**What is needed:** Return the lines below in which the string "gegen" occurs.

**Dataset entries:**
▽

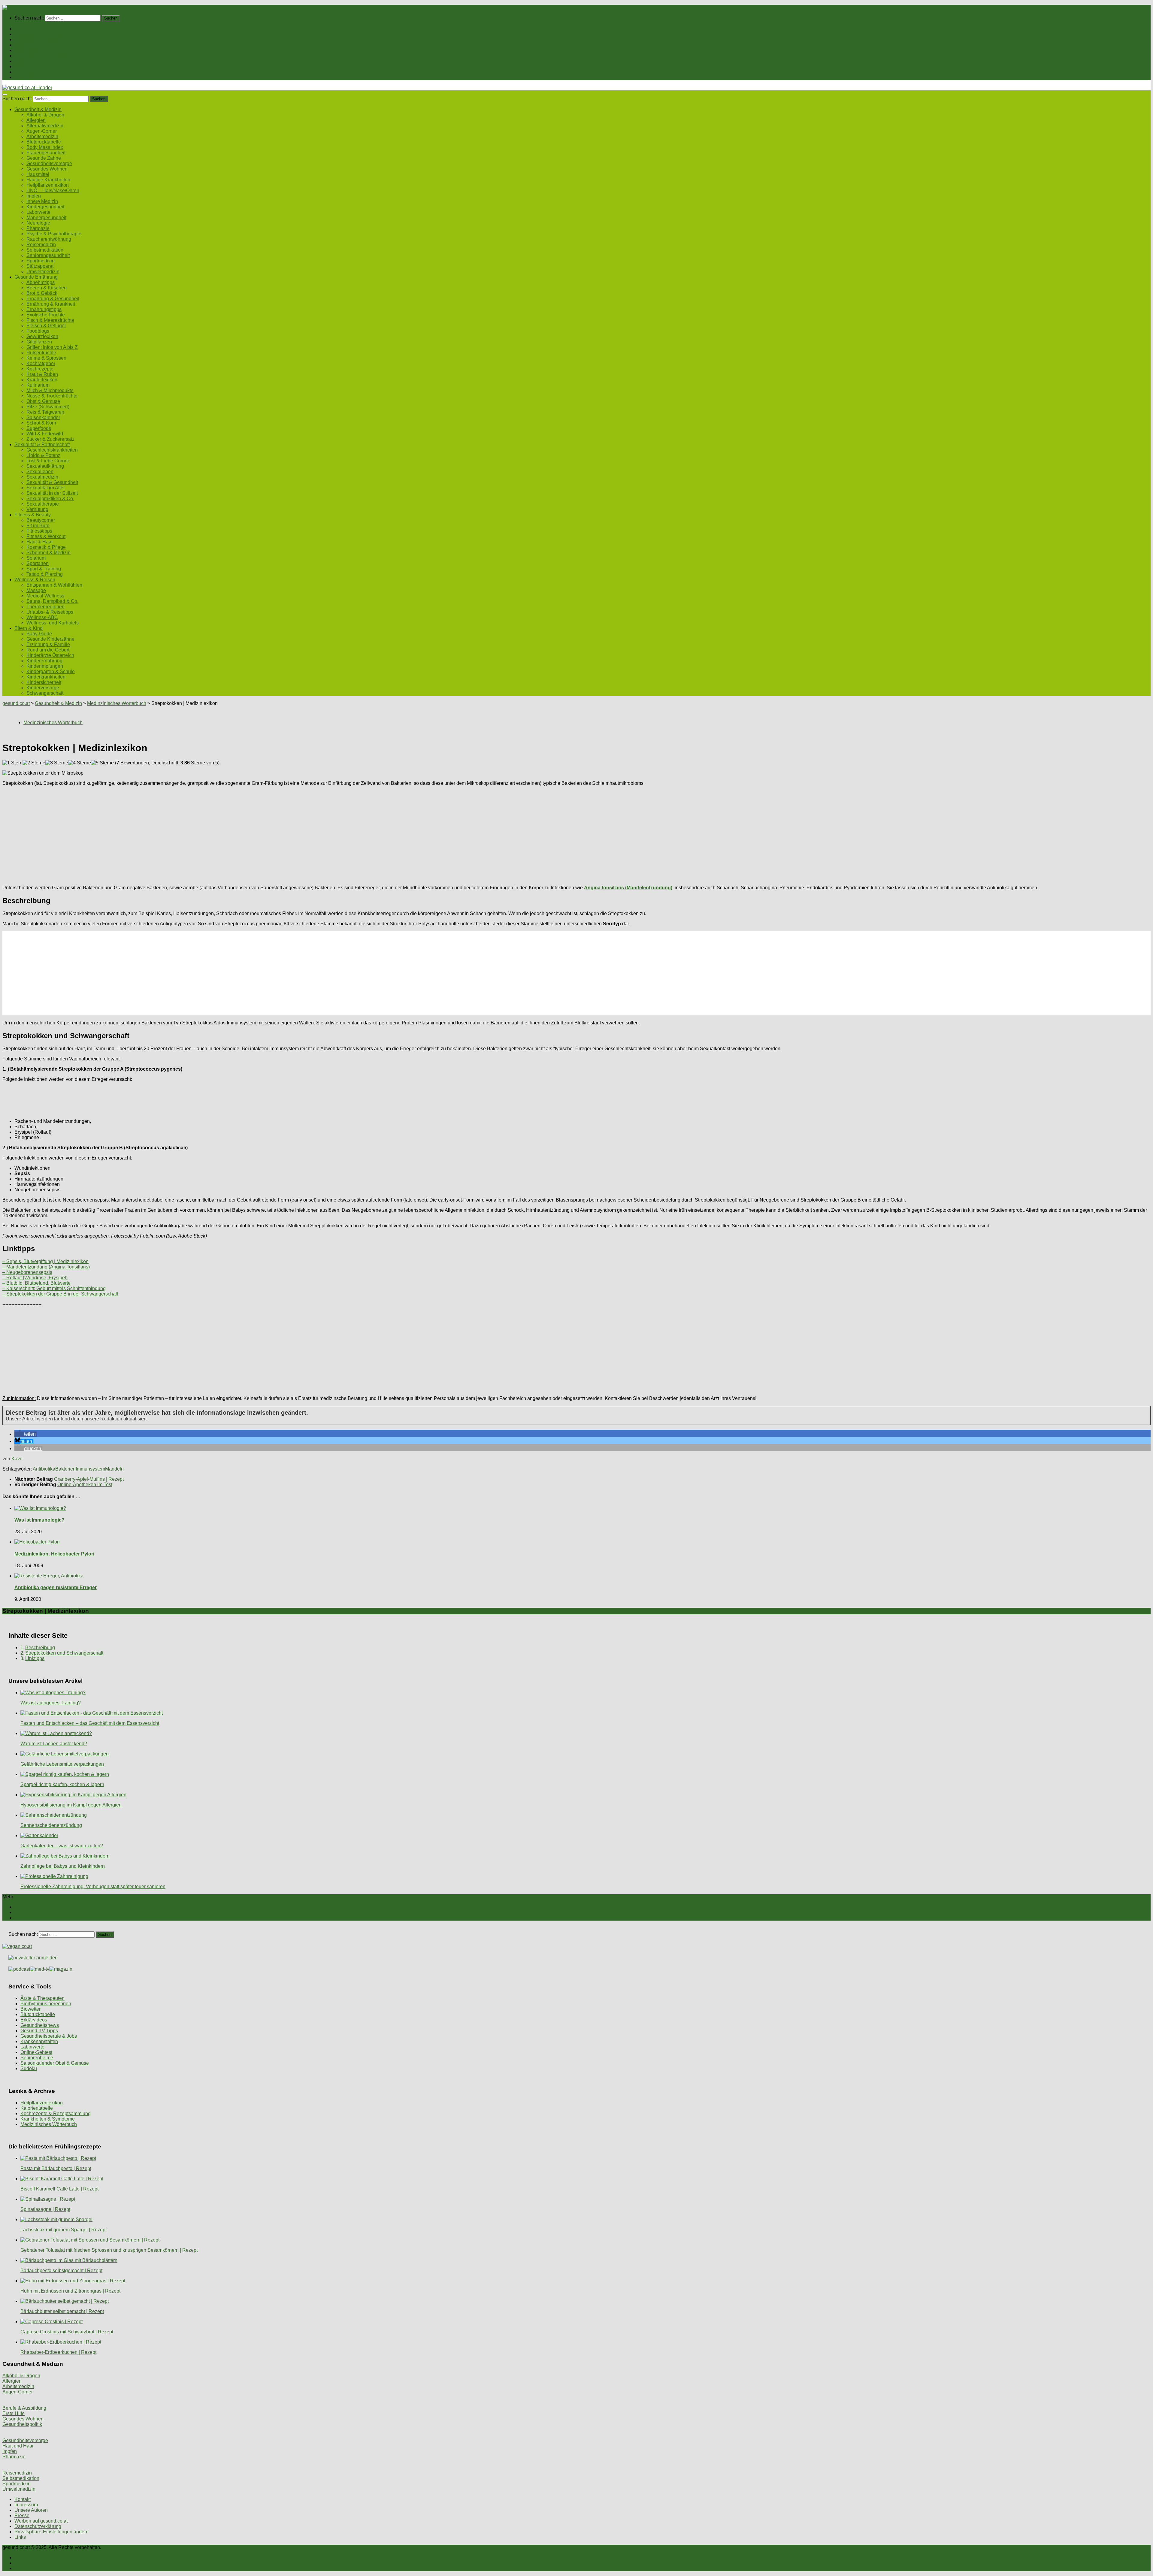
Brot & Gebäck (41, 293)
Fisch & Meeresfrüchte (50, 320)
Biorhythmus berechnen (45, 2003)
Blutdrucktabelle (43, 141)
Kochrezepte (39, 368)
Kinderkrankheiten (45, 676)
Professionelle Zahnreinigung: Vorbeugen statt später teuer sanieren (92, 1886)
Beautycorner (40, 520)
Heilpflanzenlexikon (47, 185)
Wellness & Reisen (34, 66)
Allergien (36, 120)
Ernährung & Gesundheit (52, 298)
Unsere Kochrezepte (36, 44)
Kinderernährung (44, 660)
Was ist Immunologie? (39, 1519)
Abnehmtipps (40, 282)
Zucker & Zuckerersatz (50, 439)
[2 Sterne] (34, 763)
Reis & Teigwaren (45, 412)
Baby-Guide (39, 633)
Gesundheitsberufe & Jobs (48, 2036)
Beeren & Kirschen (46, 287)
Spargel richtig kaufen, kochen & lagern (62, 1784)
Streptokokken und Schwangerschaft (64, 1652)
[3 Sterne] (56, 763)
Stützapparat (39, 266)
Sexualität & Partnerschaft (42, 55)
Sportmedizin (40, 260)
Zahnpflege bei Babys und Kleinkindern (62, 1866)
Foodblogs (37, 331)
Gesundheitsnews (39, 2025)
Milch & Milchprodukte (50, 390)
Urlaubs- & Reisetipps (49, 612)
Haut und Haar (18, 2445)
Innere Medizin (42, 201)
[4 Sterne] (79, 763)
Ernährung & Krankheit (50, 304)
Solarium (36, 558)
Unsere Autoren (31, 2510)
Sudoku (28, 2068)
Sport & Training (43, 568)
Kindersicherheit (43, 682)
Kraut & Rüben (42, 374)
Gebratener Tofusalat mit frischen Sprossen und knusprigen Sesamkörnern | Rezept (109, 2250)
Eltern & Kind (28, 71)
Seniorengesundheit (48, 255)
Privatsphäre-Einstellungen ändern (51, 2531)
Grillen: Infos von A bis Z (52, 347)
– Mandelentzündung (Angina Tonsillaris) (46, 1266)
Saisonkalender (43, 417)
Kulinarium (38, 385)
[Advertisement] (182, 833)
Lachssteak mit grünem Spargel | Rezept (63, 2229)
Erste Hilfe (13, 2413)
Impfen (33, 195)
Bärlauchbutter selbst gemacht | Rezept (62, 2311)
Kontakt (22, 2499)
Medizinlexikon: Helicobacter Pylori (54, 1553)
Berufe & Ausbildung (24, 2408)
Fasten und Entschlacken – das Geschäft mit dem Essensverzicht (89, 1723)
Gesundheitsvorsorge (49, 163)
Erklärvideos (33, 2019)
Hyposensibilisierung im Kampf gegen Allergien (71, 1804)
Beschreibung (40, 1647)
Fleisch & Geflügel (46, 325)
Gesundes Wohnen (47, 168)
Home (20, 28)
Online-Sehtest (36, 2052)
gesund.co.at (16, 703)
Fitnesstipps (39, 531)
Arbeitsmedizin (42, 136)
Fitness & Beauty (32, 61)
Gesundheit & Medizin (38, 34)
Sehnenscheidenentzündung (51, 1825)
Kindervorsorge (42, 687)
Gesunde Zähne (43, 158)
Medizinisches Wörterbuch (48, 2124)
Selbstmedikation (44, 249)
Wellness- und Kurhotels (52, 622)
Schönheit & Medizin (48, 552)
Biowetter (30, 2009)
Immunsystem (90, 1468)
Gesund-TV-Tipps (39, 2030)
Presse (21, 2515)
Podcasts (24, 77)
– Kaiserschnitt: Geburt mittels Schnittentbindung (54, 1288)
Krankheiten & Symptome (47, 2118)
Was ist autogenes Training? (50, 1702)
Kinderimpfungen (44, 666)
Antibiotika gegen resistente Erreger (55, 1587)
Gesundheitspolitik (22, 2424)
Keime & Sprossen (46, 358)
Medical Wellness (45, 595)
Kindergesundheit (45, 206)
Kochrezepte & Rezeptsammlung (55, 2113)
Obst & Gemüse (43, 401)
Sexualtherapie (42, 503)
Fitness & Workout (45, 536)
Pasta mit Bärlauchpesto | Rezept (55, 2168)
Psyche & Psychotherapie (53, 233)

△

**Final answer:**
Hyposensibilisierung im Kampf gegen Allergien (71, 1804)
Antibiotika gegen resistente Erreger (55, 1587)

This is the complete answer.